[Target position material]
______
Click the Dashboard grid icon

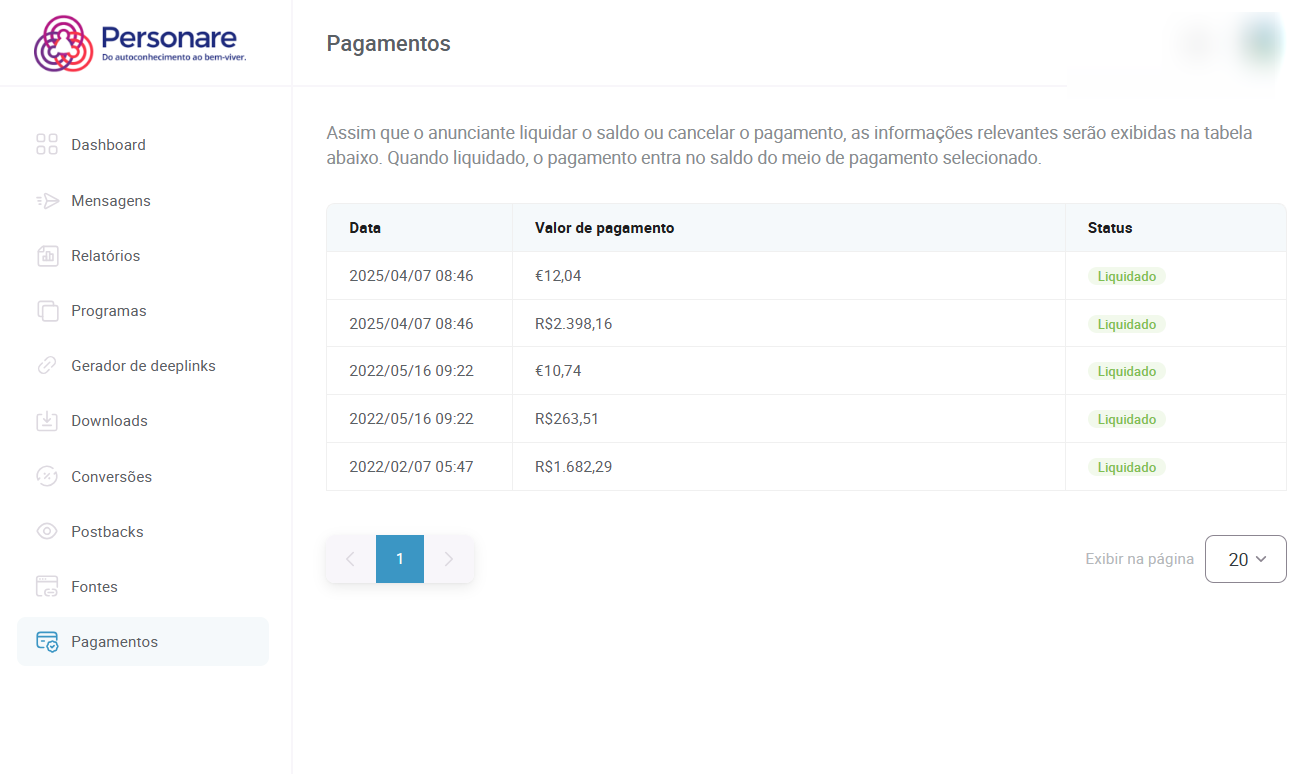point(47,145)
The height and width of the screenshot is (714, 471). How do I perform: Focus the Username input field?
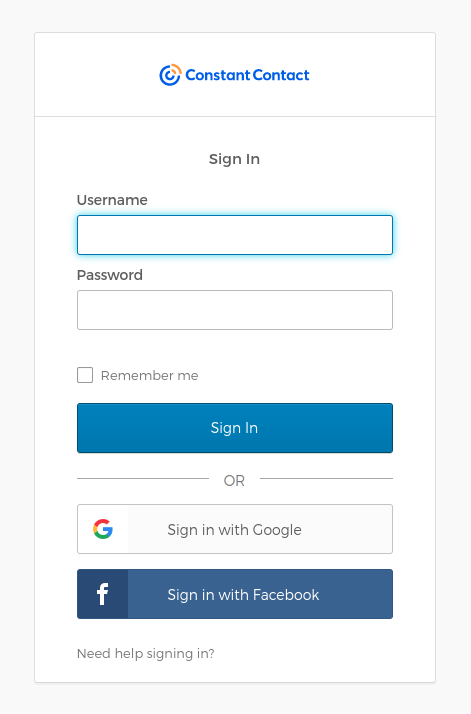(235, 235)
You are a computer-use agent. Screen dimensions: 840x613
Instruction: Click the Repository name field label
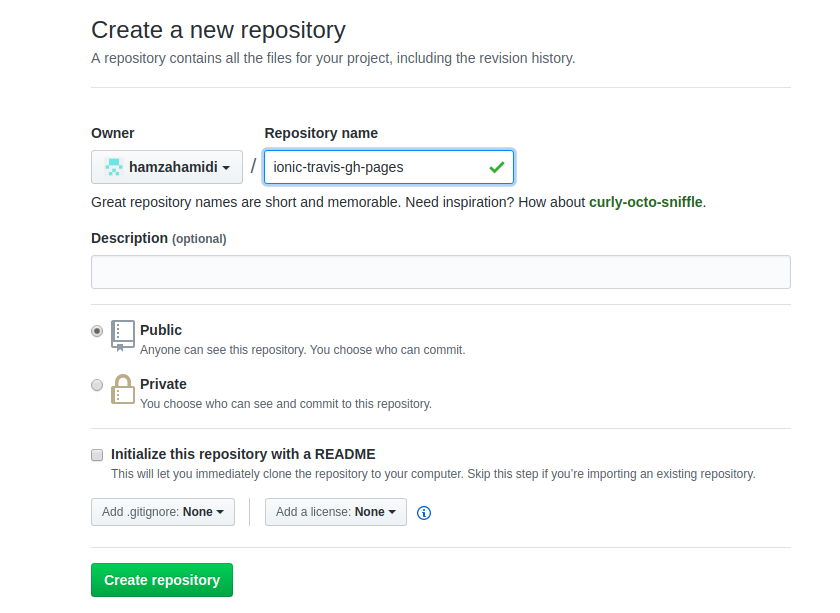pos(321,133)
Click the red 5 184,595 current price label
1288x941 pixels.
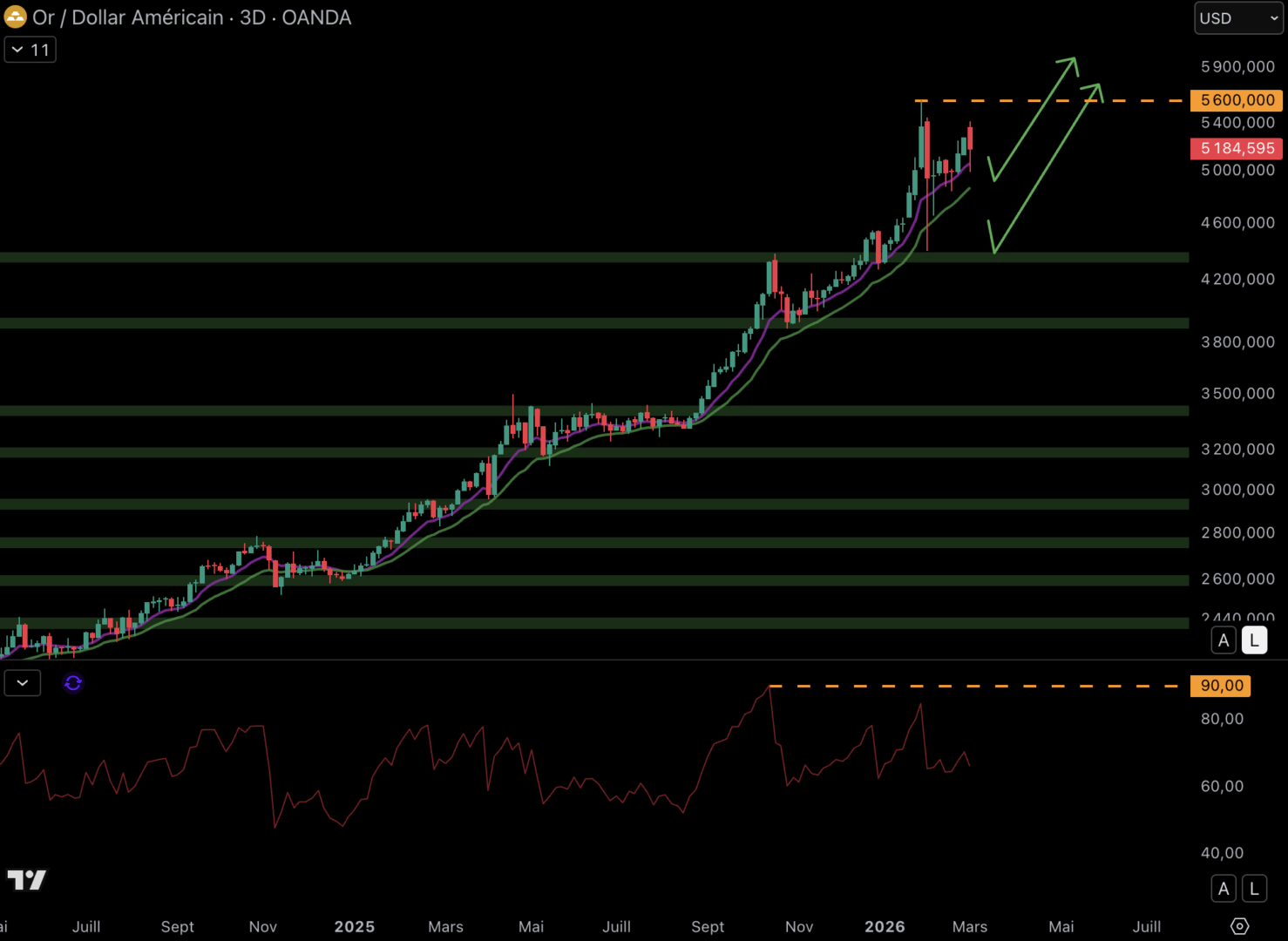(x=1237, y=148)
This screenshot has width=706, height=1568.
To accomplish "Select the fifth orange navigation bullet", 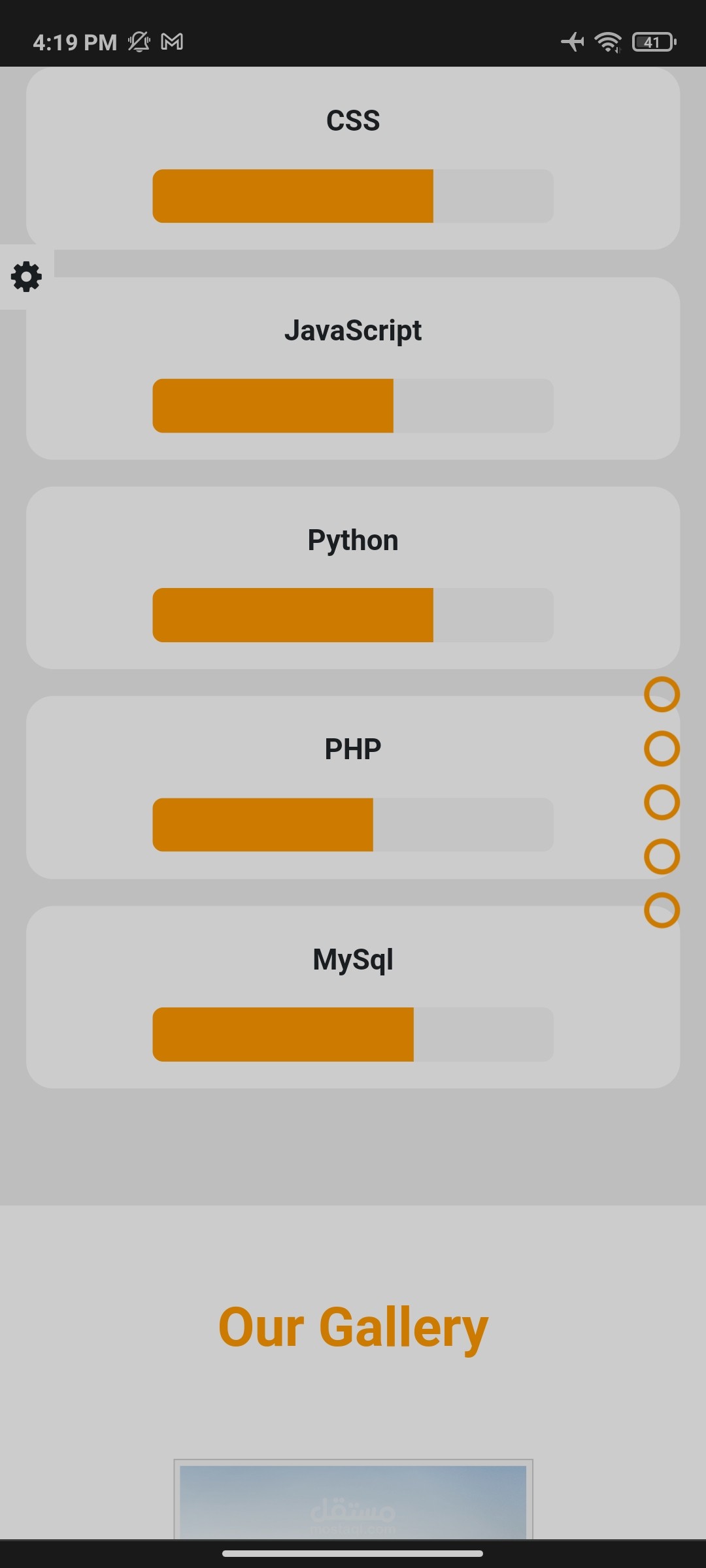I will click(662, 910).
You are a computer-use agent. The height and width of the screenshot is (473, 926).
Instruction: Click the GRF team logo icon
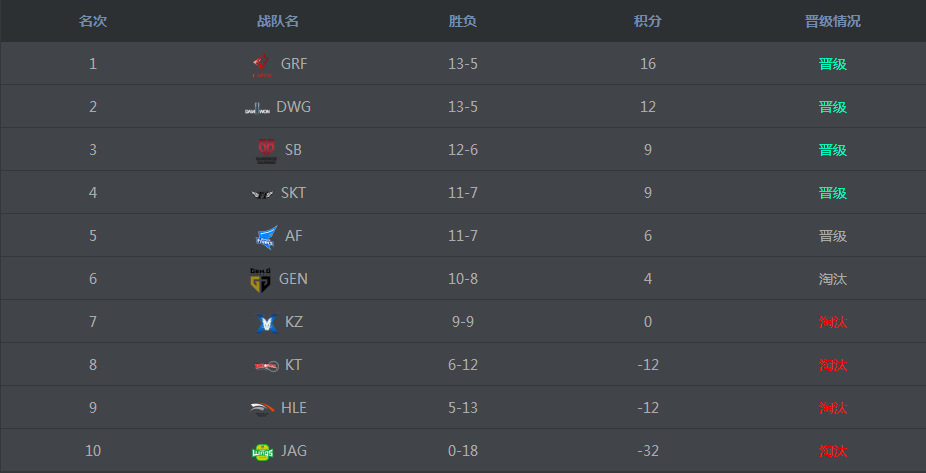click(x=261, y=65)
______
> _YOUR GOAL_: Pull out every line of the material above that contains the string "icon", copying each one in full.

> _REPLY_:
Click the Dashboard grid icon
Instruction: Click the GRF team logo icon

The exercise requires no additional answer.